* **Problem to work on**: Nothing but the line with "The height and" and the lines after it, through the end of the records below, is to be repeated, exactly as it is.

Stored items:
--
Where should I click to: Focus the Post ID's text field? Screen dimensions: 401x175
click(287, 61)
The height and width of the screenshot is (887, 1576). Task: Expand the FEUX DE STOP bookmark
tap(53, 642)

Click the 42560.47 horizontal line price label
--
* **Solved problem**:
The height and width of the screenshot is (887, 1576). Task: Expand the FEUX DE STOP bookmark
tap(53, 642)

Click the 42560.47 horizontal line price label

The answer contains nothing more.